You can feel the pain of the journalists who've been sent to cover this one - for of course, the man was, in fact, born female, and then had a sex-change op, which left his reproductive organs intact. So it's not actually all that impossible for him to have then got pregnant, and so the story sort of runs out of steam.
'Tis not even the first time this has happened - there was a similar case a few years back. So, other than that it looks a bit odd to see a bearded man with a very obviously pregnant tummy, it's not really that much of a shocker.
Without passing any moral or ethical comment on the situation, how disappointingly uninteresting. We shall spend no more time upon it here.
However, there is a rather pleasing row going on in France, regarding The Fate of the Semicolon (Le Point-Virgule), and this is getting a bit closer to the sort of thing I read the news for.
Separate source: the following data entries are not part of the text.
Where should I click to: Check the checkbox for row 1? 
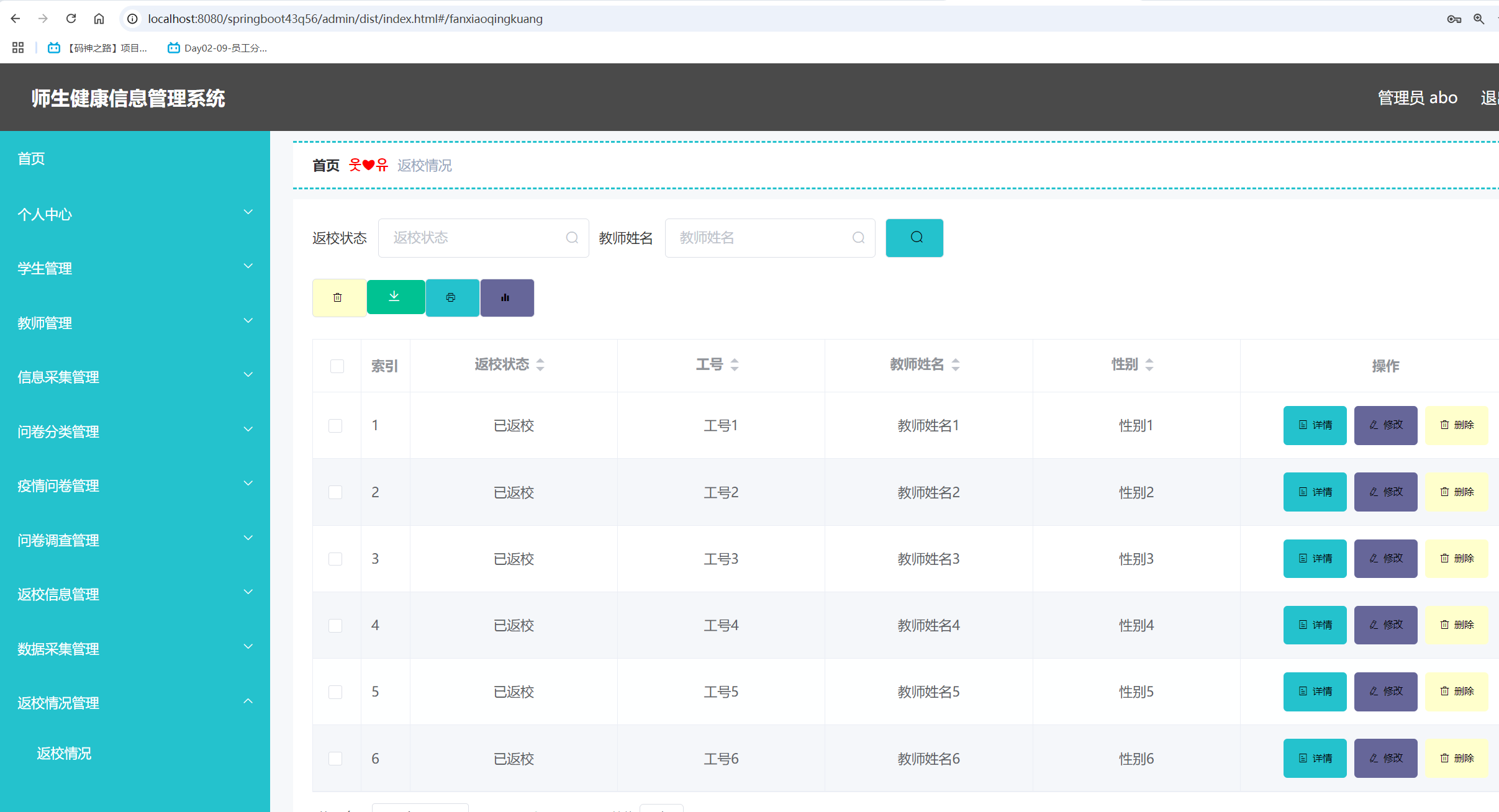[x=335, y=426]
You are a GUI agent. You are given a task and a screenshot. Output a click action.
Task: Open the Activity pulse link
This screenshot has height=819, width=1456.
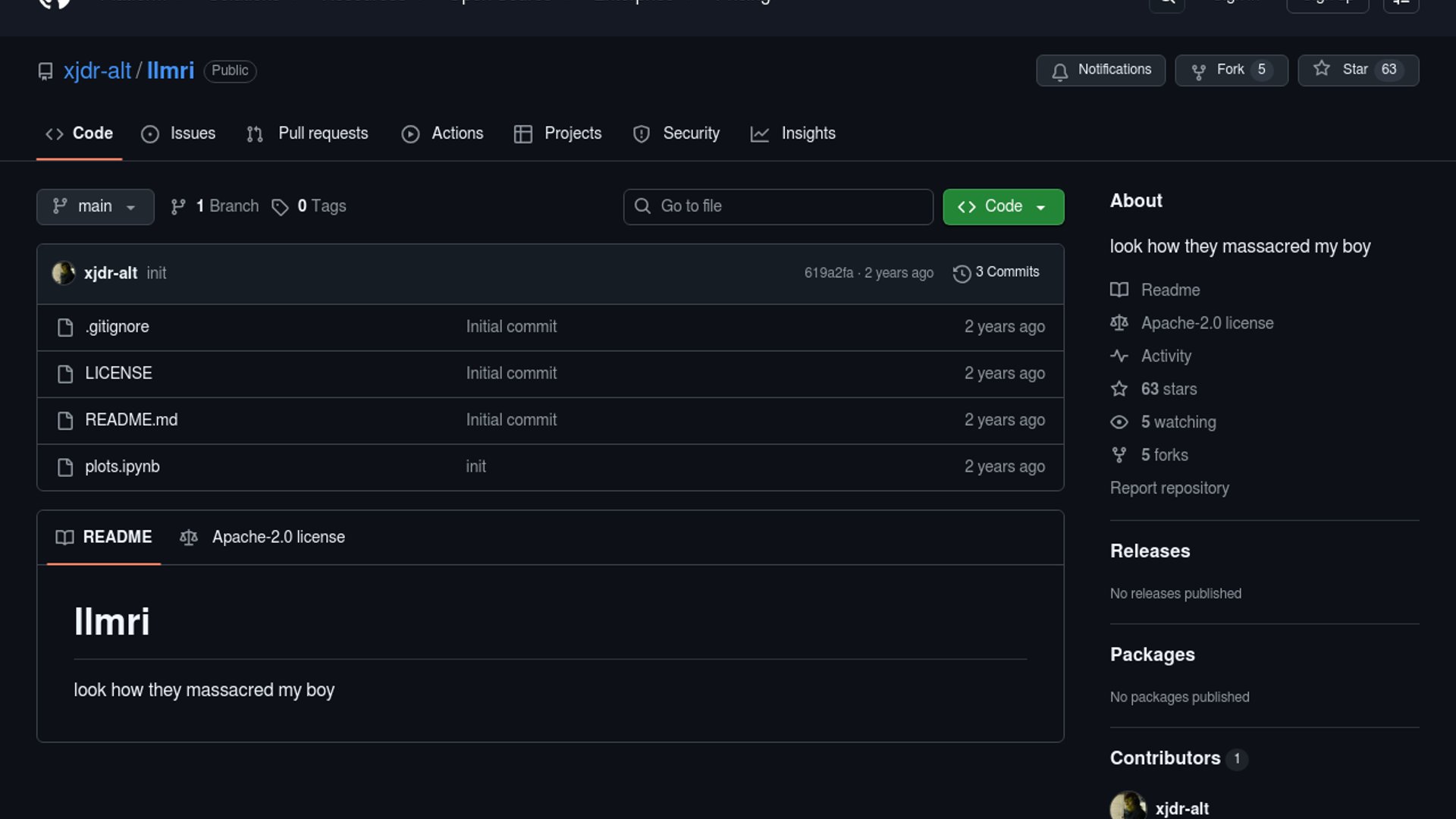(1166, 356)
They're blaming the English, but of course, they would; specifically, because they (les Anglo-Saxons) like their sentences short and unpunctuated, but more generally, because... well, just, because, really....
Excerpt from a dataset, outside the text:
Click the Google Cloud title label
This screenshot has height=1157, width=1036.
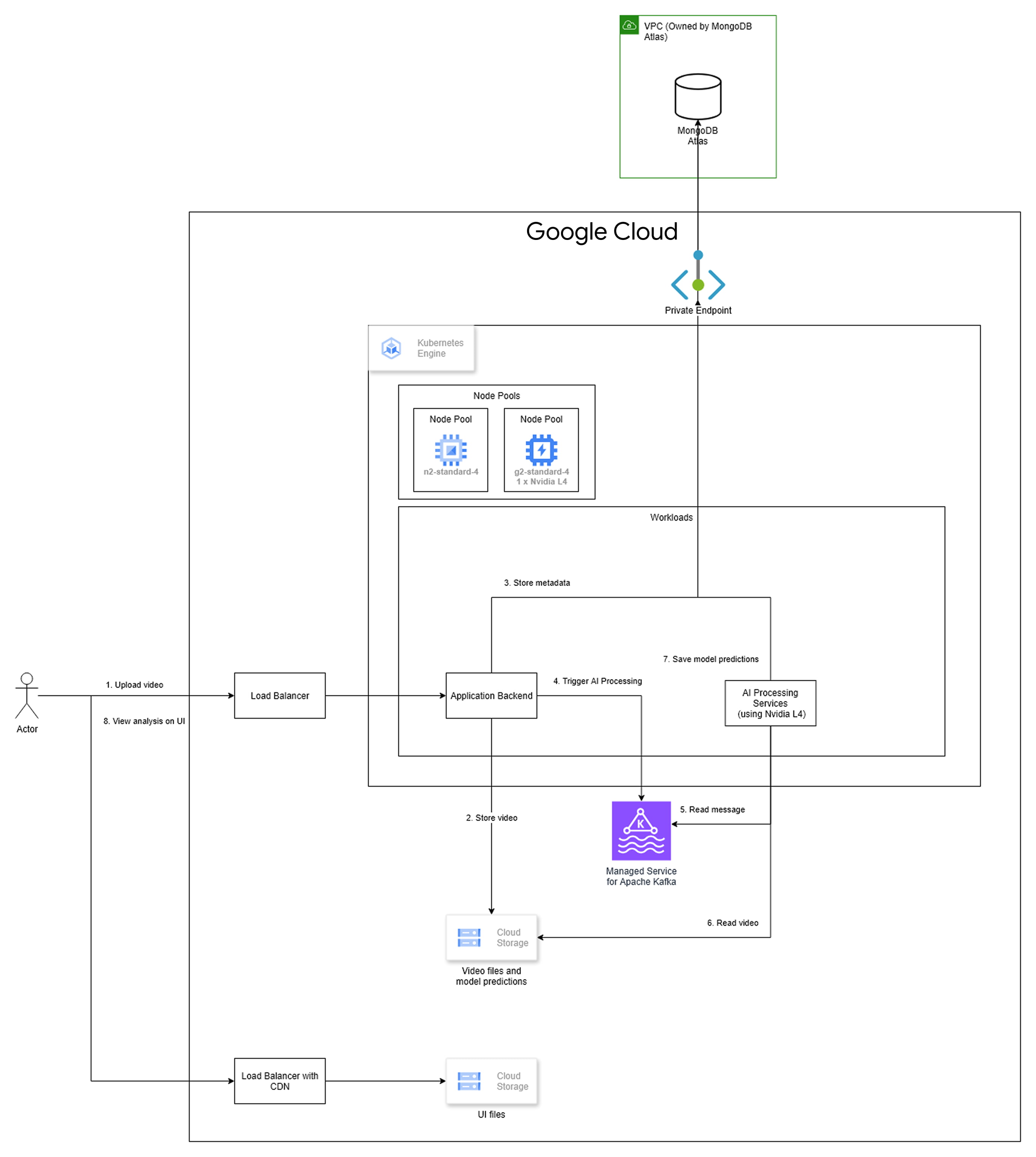pos(603,232)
Une homme by the name of François Cavanna has launched a full-blown attack on the hapless semicolon, describing it, among other things, as "a timid, fainthearted, insipid thing". Would he have had the guts to say things like this, we wonder, if he were dealing with one of the more robust forms of punctation? The full stop, for instance, or (*shudder*) the exclamation mark. We may never know. Une autre homme, Philippe Djian, goes so far as to say that he hopes to go down in history as "the exterminating angel of the point-virgule", which is an unusual ambition, but probably more likely than him going down in history as the author of "37°2 le matin", thus far his only other potential contribution to life as we know it.
Thankfully the semicolon has its defenders, and I number myself among them. For apart from anything else, it allows us to make the crucial distinction between a cup of tea, toast and marmite and a cup of tea; toast; and marmite, which could turn out to be critical some day.